This crystalline structure of X or Y sieves is therefore more suited to the adsorption of heavy hy-
drocarbon molecules which in addition can circulate within the zeolite due to the interconnecting
cavities.

At the same time the ion exchange that acidifies the sieves gives them much greater acidity than the
amorphous silica-alumina systems which explains why they are used for hydrocracking.

Typical conversion reactor operating conditions are as follows:

• Pressure : 160 bar approximately

• Temperature : ≈ 360 - 400°C

• Catalyst : 3 beds of hydrocracking catalyst
1 bed of hydrorefining catalyst

• Exothermicity control : hydrogen quench between the second

and third bed

The use of the last hydrorefining catalyst bed is to remove the sulfur compounds that may have formed
due to the action of H2S on the intermediate products of the reaction.
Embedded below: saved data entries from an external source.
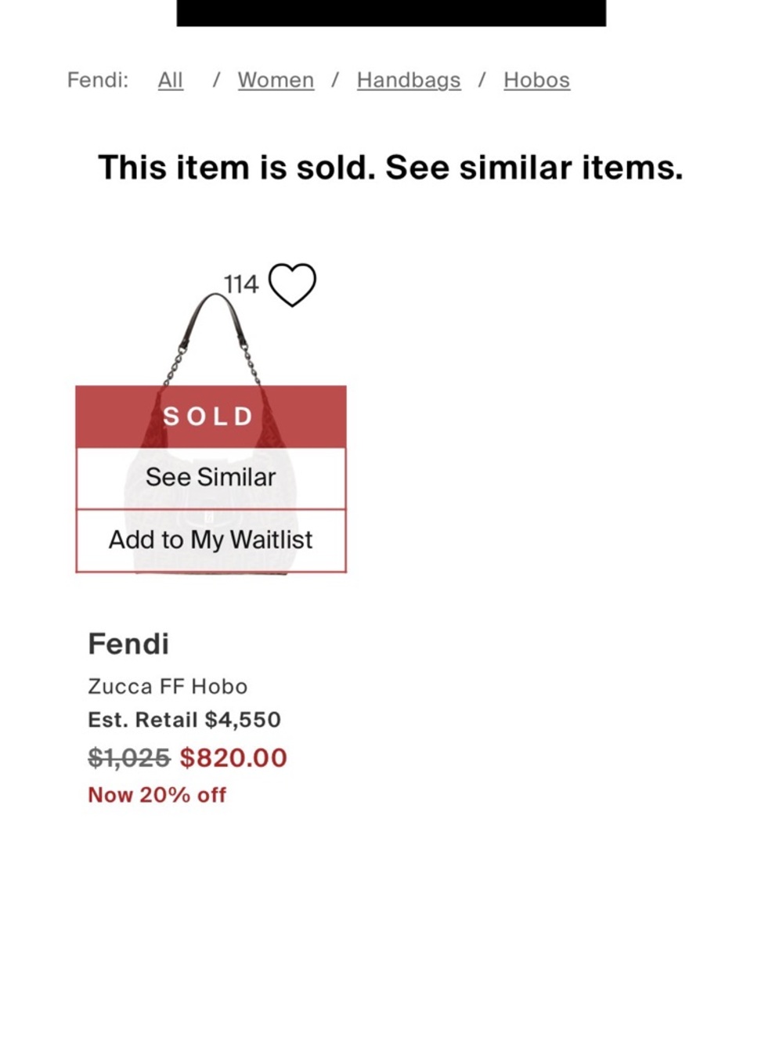Favorite the item with the heart icon
Viewport: 783px width, 1044px height.
pos(292,284)
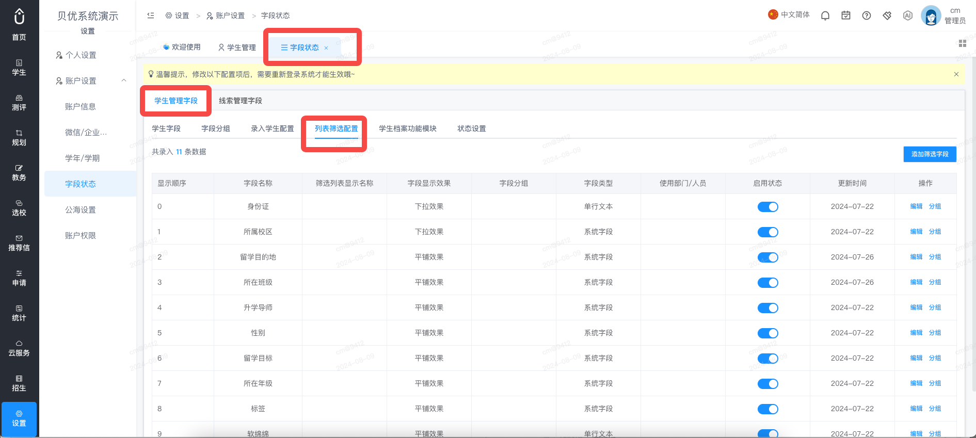Switch to the 线索管理字段 tab
This screenshot has height=438, width=976.
pos(241,101)
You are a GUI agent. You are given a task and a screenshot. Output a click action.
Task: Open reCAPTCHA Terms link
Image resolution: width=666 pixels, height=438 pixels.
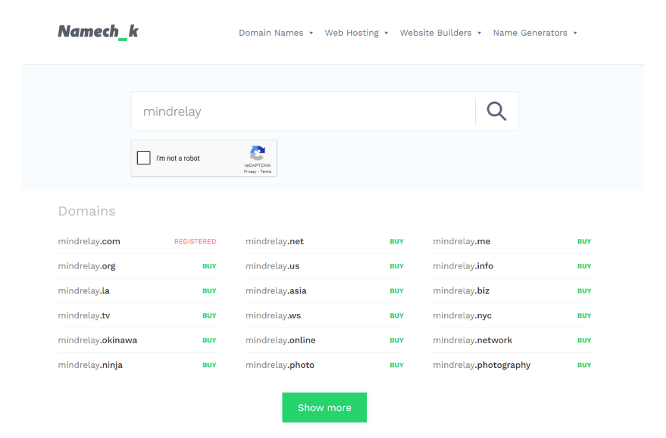266,172
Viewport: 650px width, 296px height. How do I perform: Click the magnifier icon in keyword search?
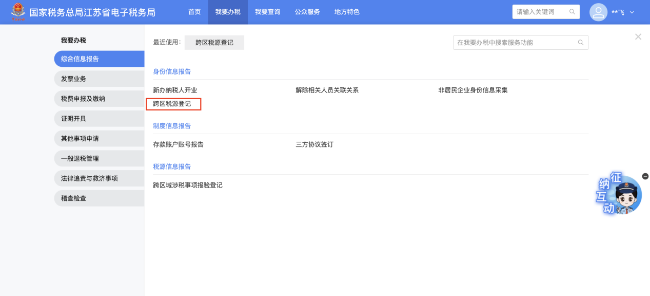(572, 12)
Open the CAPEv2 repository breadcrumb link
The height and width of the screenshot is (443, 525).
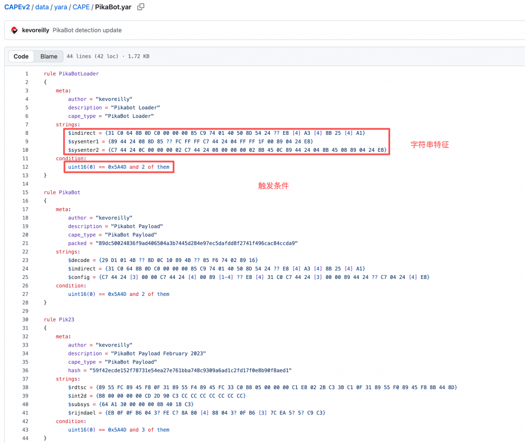(x=18, y=7)
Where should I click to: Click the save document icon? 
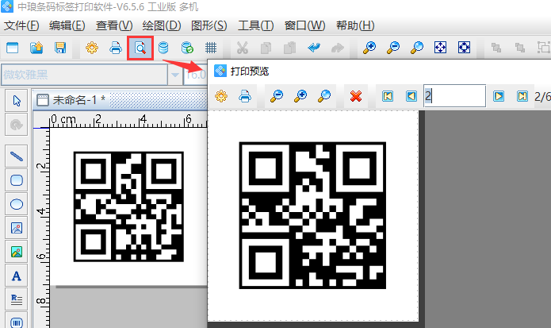click(60, 48)
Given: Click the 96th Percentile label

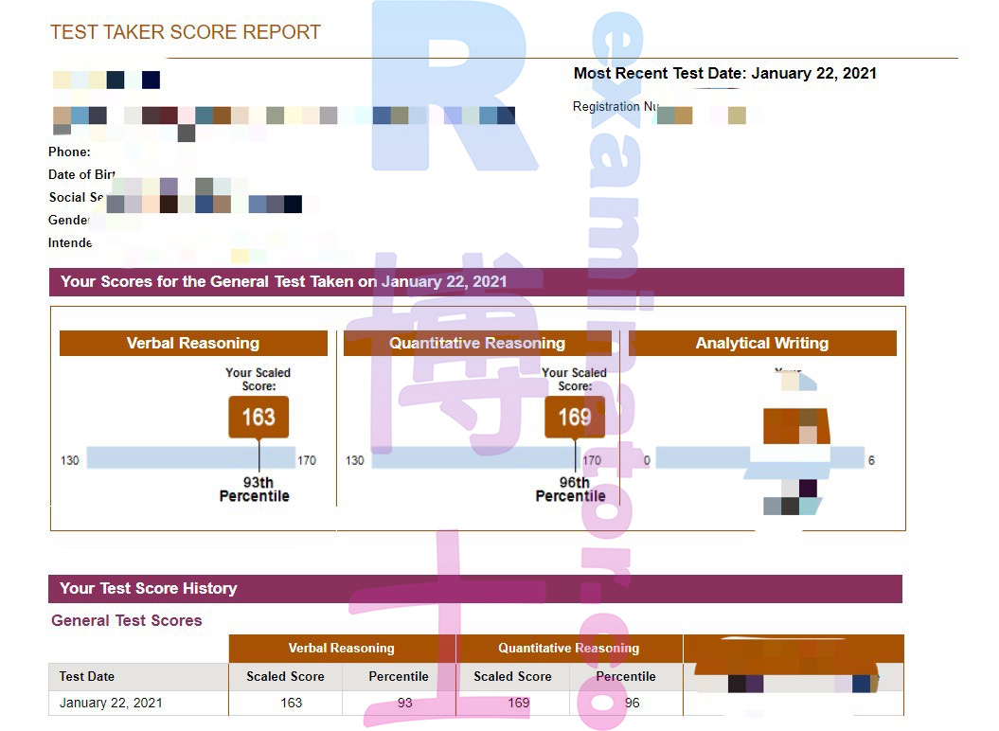Looking at the screenshot, I should (x=571, y=490).
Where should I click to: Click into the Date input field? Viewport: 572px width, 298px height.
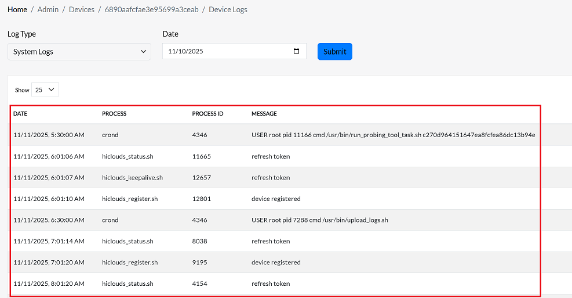pos(226,52)
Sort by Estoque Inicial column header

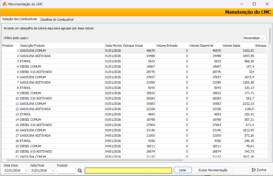139,46
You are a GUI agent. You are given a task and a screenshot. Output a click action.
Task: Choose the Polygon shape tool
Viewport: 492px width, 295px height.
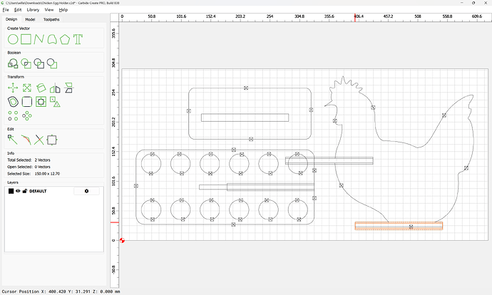click(x=64, y=39)
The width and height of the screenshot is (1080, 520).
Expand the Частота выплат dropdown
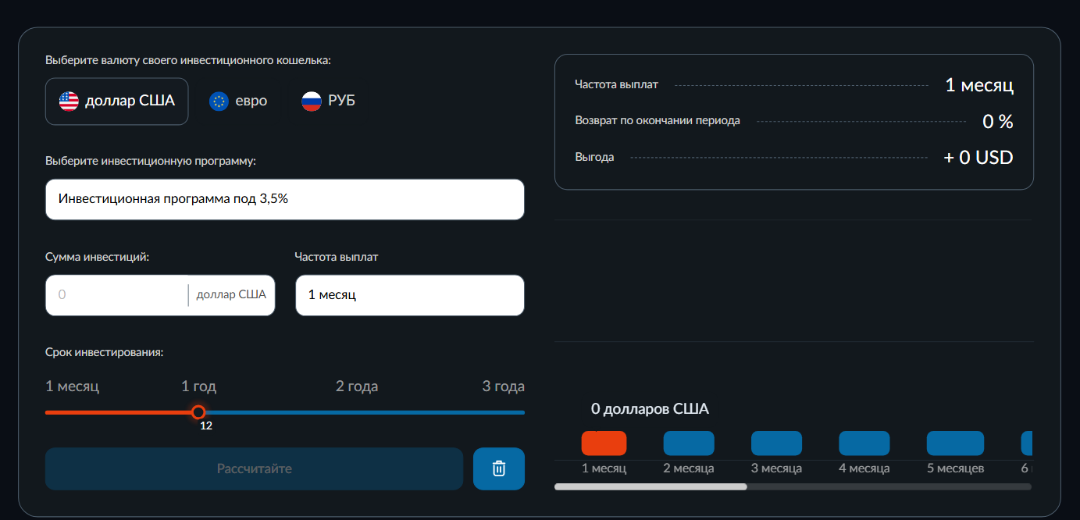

4- MAIN CATALYST CONSTRAINTS

a - Constraints connected with the feed. They concern

- nitrogen compounds and ammonia which de-activate the catalyst. This requires an
increase in the temperature or reduction of the feed rate in order to obtain the desired
conversions

- sulfur. Concentration of H2S should be within a bracket that ranges from a minimum value
necessary to maintain the sulfur forms of the active species to a maximum value beyond
which catalyst activity deteriorates

- metals, concentration of which is strictly limited. An initial amount is nevertheless removed

by the hydrorefining catalyst

- asphaltenes and resins that may be entrained in vacuum distillation and are coke promo-
ters. Conradson carbon residue is related to these compounds

b - Constraints connected with operating conditions

- moderate temperature to avoid excessive coking of the catalyst

- very high H2/HC ratio for the same reason as above

- large amount of catalyst in relation to the feed rate to ensure a sufficiently long catalyst-feed
contact time.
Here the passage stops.